== PROBLEM DESCRIPTION ==
Please take the entries below from the first line through the line containing "Capacitors (98, 546)" and repeat them exactly, leaving out everything after.

== MATERIAL PROVIDED ==
+++++
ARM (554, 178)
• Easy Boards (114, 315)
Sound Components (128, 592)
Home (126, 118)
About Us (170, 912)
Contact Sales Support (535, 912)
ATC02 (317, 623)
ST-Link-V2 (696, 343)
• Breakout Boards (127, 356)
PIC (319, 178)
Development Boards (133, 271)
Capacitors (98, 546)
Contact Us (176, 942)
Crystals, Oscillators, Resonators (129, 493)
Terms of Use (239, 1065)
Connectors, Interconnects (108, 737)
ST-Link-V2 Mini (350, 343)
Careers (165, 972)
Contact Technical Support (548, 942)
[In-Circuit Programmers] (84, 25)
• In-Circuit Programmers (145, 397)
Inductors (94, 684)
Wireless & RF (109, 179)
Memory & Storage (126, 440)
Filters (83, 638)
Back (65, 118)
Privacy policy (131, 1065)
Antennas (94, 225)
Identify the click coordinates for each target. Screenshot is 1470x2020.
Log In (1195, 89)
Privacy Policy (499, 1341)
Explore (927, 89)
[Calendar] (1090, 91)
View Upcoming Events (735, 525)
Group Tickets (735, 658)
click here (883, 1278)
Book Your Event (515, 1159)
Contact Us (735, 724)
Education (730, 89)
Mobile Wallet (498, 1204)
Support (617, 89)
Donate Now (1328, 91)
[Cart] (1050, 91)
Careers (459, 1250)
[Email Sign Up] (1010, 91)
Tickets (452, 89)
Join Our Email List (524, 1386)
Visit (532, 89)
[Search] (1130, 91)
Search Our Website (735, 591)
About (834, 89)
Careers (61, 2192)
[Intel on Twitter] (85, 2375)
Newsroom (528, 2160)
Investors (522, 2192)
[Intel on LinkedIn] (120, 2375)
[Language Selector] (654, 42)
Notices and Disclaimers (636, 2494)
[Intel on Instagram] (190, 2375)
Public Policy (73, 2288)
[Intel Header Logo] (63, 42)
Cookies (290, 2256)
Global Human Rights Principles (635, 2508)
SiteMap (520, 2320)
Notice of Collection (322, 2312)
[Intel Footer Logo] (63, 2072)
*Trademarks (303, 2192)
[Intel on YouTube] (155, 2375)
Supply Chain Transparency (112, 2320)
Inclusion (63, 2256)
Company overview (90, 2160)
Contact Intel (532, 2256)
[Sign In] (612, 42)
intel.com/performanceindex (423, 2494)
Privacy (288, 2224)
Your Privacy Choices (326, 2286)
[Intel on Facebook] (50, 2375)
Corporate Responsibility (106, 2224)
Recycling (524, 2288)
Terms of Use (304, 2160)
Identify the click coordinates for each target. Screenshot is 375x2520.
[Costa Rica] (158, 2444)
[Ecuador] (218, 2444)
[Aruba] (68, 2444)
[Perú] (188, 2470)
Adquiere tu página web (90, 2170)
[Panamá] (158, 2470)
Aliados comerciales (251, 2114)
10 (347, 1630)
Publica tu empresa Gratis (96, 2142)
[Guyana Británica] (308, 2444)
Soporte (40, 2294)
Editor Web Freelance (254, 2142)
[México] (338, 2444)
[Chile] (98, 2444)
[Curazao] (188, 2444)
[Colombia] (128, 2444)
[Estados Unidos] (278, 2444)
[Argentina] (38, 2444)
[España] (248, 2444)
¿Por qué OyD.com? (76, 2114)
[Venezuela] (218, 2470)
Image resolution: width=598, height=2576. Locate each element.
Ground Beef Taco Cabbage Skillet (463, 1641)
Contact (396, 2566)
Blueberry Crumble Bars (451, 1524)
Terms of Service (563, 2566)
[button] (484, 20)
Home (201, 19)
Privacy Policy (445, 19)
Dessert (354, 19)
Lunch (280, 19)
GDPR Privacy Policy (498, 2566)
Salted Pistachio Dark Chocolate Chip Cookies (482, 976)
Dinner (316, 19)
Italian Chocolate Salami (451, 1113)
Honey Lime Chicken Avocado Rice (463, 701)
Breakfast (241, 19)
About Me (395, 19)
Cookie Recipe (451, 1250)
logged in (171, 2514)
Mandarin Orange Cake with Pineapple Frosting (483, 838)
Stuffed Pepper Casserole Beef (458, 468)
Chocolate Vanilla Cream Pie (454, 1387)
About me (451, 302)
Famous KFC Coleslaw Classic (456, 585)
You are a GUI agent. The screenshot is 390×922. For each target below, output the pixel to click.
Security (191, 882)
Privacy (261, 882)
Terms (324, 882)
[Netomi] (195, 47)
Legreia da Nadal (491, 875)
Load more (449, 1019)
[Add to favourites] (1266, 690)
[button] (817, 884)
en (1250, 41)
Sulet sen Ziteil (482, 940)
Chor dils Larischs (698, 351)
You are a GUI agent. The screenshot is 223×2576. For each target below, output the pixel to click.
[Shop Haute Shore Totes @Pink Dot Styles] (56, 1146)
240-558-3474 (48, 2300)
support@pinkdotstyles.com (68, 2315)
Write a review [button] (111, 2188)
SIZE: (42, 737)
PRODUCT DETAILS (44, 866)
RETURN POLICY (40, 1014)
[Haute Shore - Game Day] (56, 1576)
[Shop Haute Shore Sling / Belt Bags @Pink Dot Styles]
+++++
== OUTPUT OF THE TASK ==
ARM (554, 178)
• Easy Boards (114, 315)
Sound Components (128, 592)
Home (126, 118)
About Us (170, 912)
Contact Sales Support (535, 912)
ATC02 (317, 623)
ST-Link-V2 (696, 343)
• Breakout Boards (127, 356)
PIC (319, 178)
Development Boards (133, 271)
Capacitors (98, 546)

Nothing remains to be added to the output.